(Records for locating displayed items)

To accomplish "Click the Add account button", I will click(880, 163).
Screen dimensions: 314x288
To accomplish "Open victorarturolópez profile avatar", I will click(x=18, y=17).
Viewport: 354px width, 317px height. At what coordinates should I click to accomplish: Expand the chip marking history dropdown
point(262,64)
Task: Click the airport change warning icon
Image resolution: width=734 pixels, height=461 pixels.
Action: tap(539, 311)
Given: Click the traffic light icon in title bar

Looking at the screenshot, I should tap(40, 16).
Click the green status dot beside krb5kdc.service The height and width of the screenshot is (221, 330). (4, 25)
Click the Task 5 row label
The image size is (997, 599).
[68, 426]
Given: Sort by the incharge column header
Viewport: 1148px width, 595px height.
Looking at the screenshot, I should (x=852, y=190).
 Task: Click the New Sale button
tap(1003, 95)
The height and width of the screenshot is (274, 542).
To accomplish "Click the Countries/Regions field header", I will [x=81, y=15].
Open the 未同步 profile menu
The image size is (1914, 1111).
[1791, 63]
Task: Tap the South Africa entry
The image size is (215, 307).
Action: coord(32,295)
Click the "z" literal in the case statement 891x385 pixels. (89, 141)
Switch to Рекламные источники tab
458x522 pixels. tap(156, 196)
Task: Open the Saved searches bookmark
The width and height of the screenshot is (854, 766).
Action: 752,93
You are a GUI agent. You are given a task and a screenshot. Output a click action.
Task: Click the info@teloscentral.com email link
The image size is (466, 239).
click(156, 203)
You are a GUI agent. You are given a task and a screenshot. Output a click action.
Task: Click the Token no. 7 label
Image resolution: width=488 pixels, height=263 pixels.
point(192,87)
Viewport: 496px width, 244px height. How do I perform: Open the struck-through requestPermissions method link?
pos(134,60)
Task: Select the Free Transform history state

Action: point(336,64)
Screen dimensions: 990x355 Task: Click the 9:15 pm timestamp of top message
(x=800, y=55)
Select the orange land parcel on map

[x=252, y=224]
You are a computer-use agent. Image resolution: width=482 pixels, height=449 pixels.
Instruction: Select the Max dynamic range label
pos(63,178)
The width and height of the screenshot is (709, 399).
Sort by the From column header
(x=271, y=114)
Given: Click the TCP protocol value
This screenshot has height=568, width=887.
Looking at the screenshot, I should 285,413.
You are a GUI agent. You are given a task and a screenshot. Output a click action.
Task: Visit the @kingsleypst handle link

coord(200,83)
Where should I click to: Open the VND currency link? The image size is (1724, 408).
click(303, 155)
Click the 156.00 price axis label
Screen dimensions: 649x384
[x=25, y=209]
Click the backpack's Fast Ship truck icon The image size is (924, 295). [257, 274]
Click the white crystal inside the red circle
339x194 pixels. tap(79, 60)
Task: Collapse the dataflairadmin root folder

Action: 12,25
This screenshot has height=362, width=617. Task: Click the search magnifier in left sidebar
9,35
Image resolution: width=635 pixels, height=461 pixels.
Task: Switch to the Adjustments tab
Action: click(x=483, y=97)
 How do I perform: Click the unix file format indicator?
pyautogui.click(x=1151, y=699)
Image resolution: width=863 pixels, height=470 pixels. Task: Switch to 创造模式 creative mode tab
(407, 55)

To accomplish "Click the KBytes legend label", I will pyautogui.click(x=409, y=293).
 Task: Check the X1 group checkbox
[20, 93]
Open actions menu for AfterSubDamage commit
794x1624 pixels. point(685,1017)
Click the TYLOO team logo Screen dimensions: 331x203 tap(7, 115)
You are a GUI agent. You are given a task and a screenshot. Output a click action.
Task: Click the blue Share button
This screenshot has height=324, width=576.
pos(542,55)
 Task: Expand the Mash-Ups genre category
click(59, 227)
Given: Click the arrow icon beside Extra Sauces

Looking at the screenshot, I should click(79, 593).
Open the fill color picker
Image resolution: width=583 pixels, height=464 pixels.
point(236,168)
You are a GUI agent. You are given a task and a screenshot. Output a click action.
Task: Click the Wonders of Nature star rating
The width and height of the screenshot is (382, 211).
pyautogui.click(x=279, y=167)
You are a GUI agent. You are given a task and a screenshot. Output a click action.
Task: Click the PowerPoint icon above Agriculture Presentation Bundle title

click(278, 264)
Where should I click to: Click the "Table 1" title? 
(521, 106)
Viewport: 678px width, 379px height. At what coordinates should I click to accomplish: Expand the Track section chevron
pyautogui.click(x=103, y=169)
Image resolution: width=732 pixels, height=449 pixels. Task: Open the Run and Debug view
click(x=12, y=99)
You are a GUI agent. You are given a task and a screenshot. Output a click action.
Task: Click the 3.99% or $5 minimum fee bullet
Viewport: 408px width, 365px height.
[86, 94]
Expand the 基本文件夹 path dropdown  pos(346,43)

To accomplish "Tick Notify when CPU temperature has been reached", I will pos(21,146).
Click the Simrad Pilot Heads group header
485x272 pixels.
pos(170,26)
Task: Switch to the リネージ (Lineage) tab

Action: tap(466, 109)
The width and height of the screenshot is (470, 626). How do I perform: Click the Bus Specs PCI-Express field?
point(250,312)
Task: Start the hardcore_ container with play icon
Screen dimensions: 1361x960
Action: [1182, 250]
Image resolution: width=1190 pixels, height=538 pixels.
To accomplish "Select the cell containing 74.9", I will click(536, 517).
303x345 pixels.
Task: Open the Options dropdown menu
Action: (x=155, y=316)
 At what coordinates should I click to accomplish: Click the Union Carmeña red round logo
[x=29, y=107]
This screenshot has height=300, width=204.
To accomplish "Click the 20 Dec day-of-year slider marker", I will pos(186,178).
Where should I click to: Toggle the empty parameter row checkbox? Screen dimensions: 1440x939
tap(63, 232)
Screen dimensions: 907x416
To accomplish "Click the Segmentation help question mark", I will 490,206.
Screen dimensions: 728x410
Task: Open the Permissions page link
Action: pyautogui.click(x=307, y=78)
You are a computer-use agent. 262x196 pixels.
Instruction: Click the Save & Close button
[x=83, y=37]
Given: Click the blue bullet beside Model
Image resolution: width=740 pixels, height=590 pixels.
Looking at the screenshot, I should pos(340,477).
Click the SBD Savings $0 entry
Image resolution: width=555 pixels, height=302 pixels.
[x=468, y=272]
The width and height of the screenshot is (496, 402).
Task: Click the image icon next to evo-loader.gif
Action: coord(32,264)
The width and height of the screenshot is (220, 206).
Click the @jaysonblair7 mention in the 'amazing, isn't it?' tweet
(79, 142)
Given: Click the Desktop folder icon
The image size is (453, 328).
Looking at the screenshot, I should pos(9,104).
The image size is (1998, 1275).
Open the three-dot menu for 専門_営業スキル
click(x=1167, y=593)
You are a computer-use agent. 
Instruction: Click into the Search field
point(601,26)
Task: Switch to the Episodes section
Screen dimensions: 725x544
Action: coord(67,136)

Request
Render every line of the entries above as a numbered list, omitting the blank lines.

Reply
1. To accomplish "Click the Add account button", I will click(880, 163).
2. Screen dimensions: 314x288
3. To accomplish "Open victorarturolópez profile avatar", I will click(x=18, y=17).
4. Viewport: 354px width, 317px height. At what coordinates should I click to accomplish: Expand the chip marking history dropdown
5. point(262,64)
6. Task: Click the airport change warning icon
7. Image resolution: width=734 pixels, height=461 pixels.
8. Action: tap(539, 311)
9. Given: Click the traffic light icon in title bar
10. Looking at the screenshot, I should tap(40, 16).
11. Click the green status dot beside krb5kdc.service The height and width of the screenshot is (221, 330). (4, 25)
12. Click the Task 5 row label
13. The image size is (997, 599).
14. [68, 426]
15. Given: Sort by the incharge column header
16. Viewport: 1148px width, 595px height.
17. Looking at the screenshot, I should (x=852, y=190).
18.  Task: Click the New Sale button
19. tap(1003, 95)
20. The height and width of the screenshot is (274, 542).
21. To accomplish "Click the Countries/Regions field header", I will [x=81, y=15].
22. Open the 未同步 profile menu
23. The image size is (1914, 1111).
24. [1791, 63]
25. Task: Tap the South Africa entry
26. The image size is (215, 307).
27. Action: coord(32,295)
28. Click the "z" literal in the case statement 891x385 pixels. (89, 141)
29. Switch to Рекламные источники tab
30. 458x522 pixels. tap(156, 196)
31. Task: Open the Saved searches bookmark
32. The width and height of the screenshot is (854, 766).
33. Action: 752,93
34. You are a GUI agent. You are given a task and a screenshot. Output a click action.
35. Task: Click the info@teloscentral.com email link
36. The image size is (466, 239).
37. click(156, 203)
38. You are a GUI agent. You are given a task and a screenshot. Output a click action.
39. Task: Click the Token no. 7 label
40. Image resolution: width=488 pixels, height=263 pixels.
41. point(192,87)
42. Viewport: 496px width, 244px height. How do I perform: Open the struck-through requestPermissions method link?
43. pos(134,60)
44. Task: Select the Free Transform history state
45. Action: point(336,64)
46. Screen dimensions: 990x355 Task: Click the 9:15 pm timestamp of top message
47. (x=800, y=55)
48. Select the orange land parcel on map
49. [x=252, y=224]
50. You are a computer-use agent. Image resolution: width=482 pixels, height=449 pixels.
51. Instruction: Select the Max dynamic range label
52. pos(63,178)
53. The width and height of the screenshot is (709, 399).
54. Sort by the From column header
55. (x=271, y=114)
56. Given: Click the TCP protocol value
57. This screenshot has height=568, width=887.
58. Looking at the screenshot, I should 285,413.
59. You are a GUI agent. You are given a task and a screenshot. Output a click action.
60. Task: Visit the @kingsleypst handle link
61. coord(200,83)
62. Where should I click to: Open the VND currency link? The image size is (1724, 408).
63. click(303, 155)
64. Click the 156.00 price axis label
65. Screen dimensions: 649x384
66. [x=25, y=209]
67. Click the backpack's Fast Ship truck icon The image size is (924, 295). [257, 274]
68. Click the white crystal inside the red circle
69. 339x194 pixels. tap(79, 60)
70. Task: Collapse the dataflairadmin root folder
71. Action: 12,25
72. This screenshot has height=362, width=617. Task: Click the search magnifier in left sidebar
73. 9,35
74. Image resolution: width=635 pixels, height=461 pixels.
75. Task: Switch to the Adjustments tab
76. Action: click(x=483, y=97)
77.  How do I perform: Click the unix file format indicator?
78. pyautogui.click(x=1151, y=699)
79. Image resolution: width=863 pixels, height=470 pixels. Task: Switch to 创造模式 creative mode tab
80. (407, 55)
81. To accomplish "Click the KBytes legend label", I will pyautogui.click(x=409, y=293).
82.  Task: Check the X1 group checkbox
83. [20, 93]
84. Open actions menu for AfterSubDamage commit
85. 794x1624 pixels. point(685,1017)
86. Click the TYLOO team logo Screen dimensions: 331x203 tap(7, 115)
87. You are a GUI agent. You are given a task and a screenshot. Output a click action.
88. Task: Click the blue Share button
89. This screenshot has height=324, width=576.
90. pos(542,55)
91.  Task: Expand the Mash-Ups genre category
92. click(59, 227)
93. Given: Click the arrow icon beside Extra Sauces
94. Looking at the screenshot, I should click(79, 593).
95. Open the fill color picker
96. Image resolution: width=583 pixels, height=464 pixels.
97. point(236,168)
98. You are a GUI agent. You are given a task and a screenshot. Output a click action.
99. Task: Click the Wonders of Nature star rating
100. The width and height of the screenshot is (382, 211).
101. pyautogui.click(x=279, y=167)
102. You are a GUI agent. You are given a task and a screenshot. Output a click action.
103. Task: Click the PowerPoint icon above Agriculture Presentation Bundle title
104. click(278, 264)
105. Where should I click to: Click the "Table 1" title? 
106. (521, 106)
107. Viewport: 678px width, 379px height. At what coordinates should I click to accomplish: Expand the Track section chevron
108. pyautogui.click(x=103, y=169)
109. Image resolution: width=732 pixels, height=449 pixels. Task: Open the Run and Debug view
110. click(x=12, y=99)
111. You are a GUI agent. You are given a task and a screenshot. Output a click action.
112. Task: Click the 3.99% or $5 minimum fee bullet
113. Viewport: 408px width, 365px height.
114. [86, 94]
115. Expand the 基本文件夹 path dropdown  pos(346,43)
116. To accomplish "Tick Notify when CPU temperature has been reached", I will pos(21,146).
117. Click the Simrad Pilot Heads group header
118. 485x272 pixels.
119. pos(170,26)
120. Task: Switch to the リネージ (Lineage) tab
121. Action: tap(466, 109)
122. The width and height of the screenshot is (470, 626). How do I perform: Click the Bus Specs PCI-Express field?
123. point(250,312)
124. Task: Start the hardcore_ container with play icon
125. Screen dimensions: 1361x960
126. Action: [1182, 250]
127. Image resolution: width=1190 pixels, height=538 pixels.
128. To accomplish "Select the cell containing 74.9", I will click(536, 517).
129. 303x345 pixels.
130. Task: Open the Options dropdown menu
131. Action: (x=155, y=316)
132.  At what coordinates should I click to accomplish: Click the Union Carmeña red round logo
133. [x=29, y=107]
134. This screenshot has height=300, width=204.
135. To accomplish "Click the 20 Dec day-of-year slider marker", I will pos(186,178).
136. Where should I click to: Toggle the empty parameter row checkbox? Screen dimensions: 1440x939
137. tap(63, 232)
138. Screen dimensions: 907x416
139. To accomplish "Click the Segmentation help question mark", I will 490,206.
140. Screen dimensions: 728x410
141. Task: Open the Permissions page link
142. Action: pyautogui.click(x=307, y=78)
143. You are a computer-use agent. 262x196 pixels.
144. Instruction: Click the Save & Close button
145. [x=83, y=37]
146. Given: Click the blue bullet beside Model
147. Image resolution: width=740 pixels, height=590 pixels.
148. Looking at the screenshot, I should pos(340,477).
149. Click the SBD Savings $0 entry
150. Image resolution: width=555 pixels, height=302 pixels.
151. [x=468, y=272]
152. The width and height of the screenshot is (496, 402).
153. Task: Click the image icon next to evo-loader.gif
154. Action: coord(32,264)
155. The width and height of the screenshot is (220, 206).
156. Click the @jaysonblair7 mention in the 'amazing, isn't it?' tweet
157. (79, 142)
158. Given: Click the Desktop folder icon
159. The image size is (453, 328).
160. Looking at the screenshot, I should pos(9,104).
161. The image size is (1998, 1275).
162. Open the three-dot menu for 専門_営業スキル
163. click(x=1167, y=593)
164. You are a computer-use agent. 
165. Instruction: Click into the Search field
166. point(601,26)
167. Task: Switch to the Episodes section
168. Screen dimensions: 725x544
169. Action: coord(67,136)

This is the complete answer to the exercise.